# Sample use case - Data validation and cleansing
Data cleansing and validation is key to ensure the right set of data is added to your business applications. Often, the incoming data from the source might not be accurate for a variety of reasons and must be validated, standardized, and formatted to meet the constraints at the destination end, before it is sent downstream.
SQL Transformations provides a variety of functions that allow users to:
Validate and cleanse data
SQL Transformations supports pattern matching and checking validity of emails and phone numbers, trimming and removing unwanted spaces or special characters in certain columns, and more.
Standardization
SQL Transformations can add country or area codes to phone numbers, split or combine different parts of names, ensure that provided zipcodes are valid and more.
Conversion
Round integers and decimals to the nearest values, convert date/time from one format to another, replace null values with certain default values, and more.
# Sample recipe: Extract leads from On-prem source, validate and cleanse the data before loading to Marketo
Consider the following scenario:
A company is running active online and offline marketing campaigns that result in generating large volume of leads. The leads are accumulated together and stored as a CSV file in an on-prem system. The company plans to extract the leads, ensuring that they pass basic validation logic and send the filtered leads in bulk to Marketo.
Because the lead information is quite large (About 100K records), typically they need to use Workato and store all the leads in an external database, run queries to validate the leads. Then, they must fetch and filter the cleansed leads back into Workato and then load them Marketo.
This is quite cumbersome and creates dependency on an external database system.
With SQL Transformations, the same workflow can be achieved in few simple steps!
In the trigger, set up the source of the file, which is the on-prem system, and configure it to look for new incoming file.
When the file is available, fetch it and store it in Workato FileStorage system. This serves as a backup of the file within Workato, which you can reuse if the load fails for some reason.
Next, we set up the Query CSV action from the SQL Transformations connector, which validates and filters the leads to produce the cleansed data.
Send the data as a CSV file to Marketo.
# How to leverage SQL Transformations for data validation and cleansing
This section describes how to set up the Query CSV action, enabling you to leverage SQL Transformations for data validation and cleansing.
Follow along
See this recipe link to follow along and modify a sample recipe to suit your own workflow.
# Data Source setup
Connect the different data sources on which SQL transformations performs the query. Here we have two data sources.
To connect Source #1, fill in the following fields. In our example, Source #1 is the incoming extract from an on-prem system.
Data source name
Give a meaningful name for the Data source name, for example leads.
Data source type
Select the Data source type. In our example, this is CSV content stream because the CSV data comes in from the upstream on-prem system.
CSV stream input
After you set the data source as CSV content stream, you can now set the CSV stream input. This is where you pass the file contents coming from the on-prem files trigger.
Data schema
Set the Data schema. You can do this easily by importing a CSV file containing a few sample contacts data.
Connect Source #1
Configure CSV-specific options. These include the following fields:
Ignore CSV header row
This allow users to specify whether the incoming data has a heading column that must be ignored and not considered as part of the data.
Column delimiter
Select the delimiter used in the CSV file to separate columns.. Available options include a , (comma), ; (semicolon), and more.

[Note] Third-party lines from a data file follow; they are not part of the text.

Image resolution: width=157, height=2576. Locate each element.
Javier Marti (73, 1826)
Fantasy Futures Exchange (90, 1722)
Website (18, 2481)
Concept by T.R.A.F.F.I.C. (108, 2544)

To connect Source #2, fill in the following fields.
Data source name
Give a meaningful name for the Data source name, for example zipcode_lookup.
Data source type
Select the Data source type. In our example, this is FileStorage file. Because we can reuse this data quite often and it does not change much, it is easy to store and handle this data using FileStorage, Workato's own internal persistent file storage system.
CSV stream input
Provide the CSV reference datapill to fetch the data. Our example uses contents from a Google drive download action.
Data schema
Set the Data schema. You can do this easily by importing a CSV file containing a few sample contacts data.
Connect Source #2
# Query setup
Set up the query that works on the data sources and produces the transformed output. In our example, our query standardizes full names by concatenating first and last names, checks whether the email ID provided follows a specific pattern, and by joining with the zipcode lookup file, we are also validating if the zipcode provided is a valid one.
# Output setup
Finally, we define the format of the output. Because we plan to send the cleansed leads to Marketo, we choose the output type as CSV contents stream. This means that we can pass the CSV contents output data pill from Query CSV data in the file input section of the Marketo bulk action, and the contents are streamed automatically from Query CSV action to Marketo. Also, similar to data source setup, here we have the options to choose what delimiter to use in the output CSV content, and whether to include column header or not.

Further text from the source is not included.